African priest refused UK visa for Suffolk visit
The Bishop of St Edmundsbury is to meet UK Border Agency officials to find out why a clergyman from Tanzania was not allowed to visit Suffolk.
The bishop said the Rev Absalom Vyankende's application was turned down on income grounds.
He said this made it difficult for any African guests as most were on relatively small incomes.
The agency said it reviewed the decision and stood by it but officials will meet the bishop.
Mr Vyankende, who is principal of a bible college in Kagera in Tanzania, had his application turned down by the UK Border Agency office in Nairobi, Kenya.

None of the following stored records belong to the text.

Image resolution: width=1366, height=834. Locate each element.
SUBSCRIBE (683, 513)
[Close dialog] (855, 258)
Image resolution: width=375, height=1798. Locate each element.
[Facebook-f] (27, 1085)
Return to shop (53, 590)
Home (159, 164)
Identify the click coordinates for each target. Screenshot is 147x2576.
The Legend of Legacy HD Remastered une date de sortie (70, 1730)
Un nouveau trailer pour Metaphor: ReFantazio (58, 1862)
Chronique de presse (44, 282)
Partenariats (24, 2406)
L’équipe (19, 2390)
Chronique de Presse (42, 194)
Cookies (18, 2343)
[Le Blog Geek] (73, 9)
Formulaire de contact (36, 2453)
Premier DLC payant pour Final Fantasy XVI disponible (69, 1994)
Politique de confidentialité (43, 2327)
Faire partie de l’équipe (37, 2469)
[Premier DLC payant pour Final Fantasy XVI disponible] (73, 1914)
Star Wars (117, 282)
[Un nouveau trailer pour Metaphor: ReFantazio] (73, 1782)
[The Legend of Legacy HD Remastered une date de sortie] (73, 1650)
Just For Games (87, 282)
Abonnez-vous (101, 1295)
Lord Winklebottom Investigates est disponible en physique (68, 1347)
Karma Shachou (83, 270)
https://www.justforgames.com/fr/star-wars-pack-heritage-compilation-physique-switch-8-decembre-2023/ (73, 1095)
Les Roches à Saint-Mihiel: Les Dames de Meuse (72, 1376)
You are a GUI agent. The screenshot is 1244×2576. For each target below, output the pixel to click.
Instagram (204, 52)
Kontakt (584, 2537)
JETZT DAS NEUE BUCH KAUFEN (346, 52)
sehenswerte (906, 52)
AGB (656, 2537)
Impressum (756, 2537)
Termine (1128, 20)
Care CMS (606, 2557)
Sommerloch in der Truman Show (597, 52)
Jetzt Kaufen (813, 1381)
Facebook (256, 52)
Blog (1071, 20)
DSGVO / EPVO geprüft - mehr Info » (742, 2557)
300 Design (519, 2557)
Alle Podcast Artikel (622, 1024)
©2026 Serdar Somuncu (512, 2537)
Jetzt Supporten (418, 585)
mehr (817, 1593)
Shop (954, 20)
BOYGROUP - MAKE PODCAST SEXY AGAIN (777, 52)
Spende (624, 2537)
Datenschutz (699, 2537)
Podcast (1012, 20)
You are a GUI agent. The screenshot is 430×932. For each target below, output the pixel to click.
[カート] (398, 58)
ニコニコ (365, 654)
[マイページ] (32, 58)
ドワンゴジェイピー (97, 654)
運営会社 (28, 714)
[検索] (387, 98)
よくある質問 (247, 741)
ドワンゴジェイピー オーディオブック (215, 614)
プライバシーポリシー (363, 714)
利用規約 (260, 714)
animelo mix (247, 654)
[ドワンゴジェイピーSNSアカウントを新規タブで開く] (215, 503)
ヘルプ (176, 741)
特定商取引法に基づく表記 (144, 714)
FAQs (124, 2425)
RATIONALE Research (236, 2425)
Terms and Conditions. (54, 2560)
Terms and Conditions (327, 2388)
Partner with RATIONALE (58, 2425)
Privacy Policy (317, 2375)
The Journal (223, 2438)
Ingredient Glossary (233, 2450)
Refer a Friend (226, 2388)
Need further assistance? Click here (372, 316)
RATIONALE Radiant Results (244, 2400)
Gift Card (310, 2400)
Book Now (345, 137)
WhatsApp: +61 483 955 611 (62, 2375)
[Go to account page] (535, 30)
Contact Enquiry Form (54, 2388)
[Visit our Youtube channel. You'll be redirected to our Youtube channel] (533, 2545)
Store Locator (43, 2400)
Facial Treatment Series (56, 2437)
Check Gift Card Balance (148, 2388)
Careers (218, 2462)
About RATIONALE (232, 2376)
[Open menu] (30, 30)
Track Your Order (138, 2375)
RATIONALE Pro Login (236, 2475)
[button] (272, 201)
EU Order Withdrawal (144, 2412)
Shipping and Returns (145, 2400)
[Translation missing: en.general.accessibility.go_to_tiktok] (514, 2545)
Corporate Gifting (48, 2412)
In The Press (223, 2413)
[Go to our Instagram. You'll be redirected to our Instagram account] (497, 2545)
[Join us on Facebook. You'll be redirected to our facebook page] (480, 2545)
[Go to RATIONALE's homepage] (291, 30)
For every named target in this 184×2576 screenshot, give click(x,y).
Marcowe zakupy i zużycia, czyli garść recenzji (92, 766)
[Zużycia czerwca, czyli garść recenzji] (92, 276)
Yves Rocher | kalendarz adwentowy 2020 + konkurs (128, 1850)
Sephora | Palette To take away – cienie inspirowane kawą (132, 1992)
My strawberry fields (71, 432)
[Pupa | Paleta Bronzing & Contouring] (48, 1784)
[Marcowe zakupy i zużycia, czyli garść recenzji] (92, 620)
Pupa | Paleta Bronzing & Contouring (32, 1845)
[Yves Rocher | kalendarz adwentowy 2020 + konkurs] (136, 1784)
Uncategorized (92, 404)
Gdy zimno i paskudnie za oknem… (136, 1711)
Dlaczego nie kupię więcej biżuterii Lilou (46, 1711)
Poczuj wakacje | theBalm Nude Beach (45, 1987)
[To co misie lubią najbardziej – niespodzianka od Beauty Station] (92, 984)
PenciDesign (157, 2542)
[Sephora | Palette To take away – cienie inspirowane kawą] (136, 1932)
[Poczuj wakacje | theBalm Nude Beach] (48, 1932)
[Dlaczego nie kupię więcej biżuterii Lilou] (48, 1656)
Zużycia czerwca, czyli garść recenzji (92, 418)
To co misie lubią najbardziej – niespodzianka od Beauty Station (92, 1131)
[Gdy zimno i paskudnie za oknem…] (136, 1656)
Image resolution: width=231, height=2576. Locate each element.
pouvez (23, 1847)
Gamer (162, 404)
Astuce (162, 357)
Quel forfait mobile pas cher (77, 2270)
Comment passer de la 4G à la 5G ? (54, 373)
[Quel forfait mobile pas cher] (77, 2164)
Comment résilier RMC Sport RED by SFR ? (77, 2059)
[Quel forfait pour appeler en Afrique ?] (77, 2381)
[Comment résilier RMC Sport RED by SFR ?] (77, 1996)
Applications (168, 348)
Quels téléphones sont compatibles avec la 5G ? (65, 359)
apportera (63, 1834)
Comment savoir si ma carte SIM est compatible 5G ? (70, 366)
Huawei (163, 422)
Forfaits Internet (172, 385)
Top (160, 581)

He was due to visit to promote links between his diocese and St Edmundsbury followings visits from other clergy from Kagera to the UK.
The Right Reverend Nigel Stock, Bishop of St Edmundsbury, said: "It appeared the agency was applying an economic test and if people appeared to have little income they suspected their motives were to remain and try and find employment in this country.
"As most African clergy are on very low wages there seems little prospect of them being able to visit this country ever again.
"It is this arbitrary nature that needs some clarification."
The bishop said assurances had been made that the trip would be paid for by the diocese.
The UK Border Agency said it had reviewed the application.
In a letter to the bishop, the Home Office minister Lord Henley said: "When considering any application for entry clearance, it is the applicant's intentions and their personal circumstances, including their financial circumstances, which are paramount.
"[The agency is] unable to accept assurances or guarantees made by the sponsor [because] they are legally unenforceable, not because it doubts the integrity of those offering sponsorship.
"The visa section in Nairobi has reviewed Mr Vyankende's refusal and remains satisfied the decision was correct in accordance with immigration rules and should stand."
The bishop is to meet UK Border Agency officials on Thursday to discuss the case and the issues raised.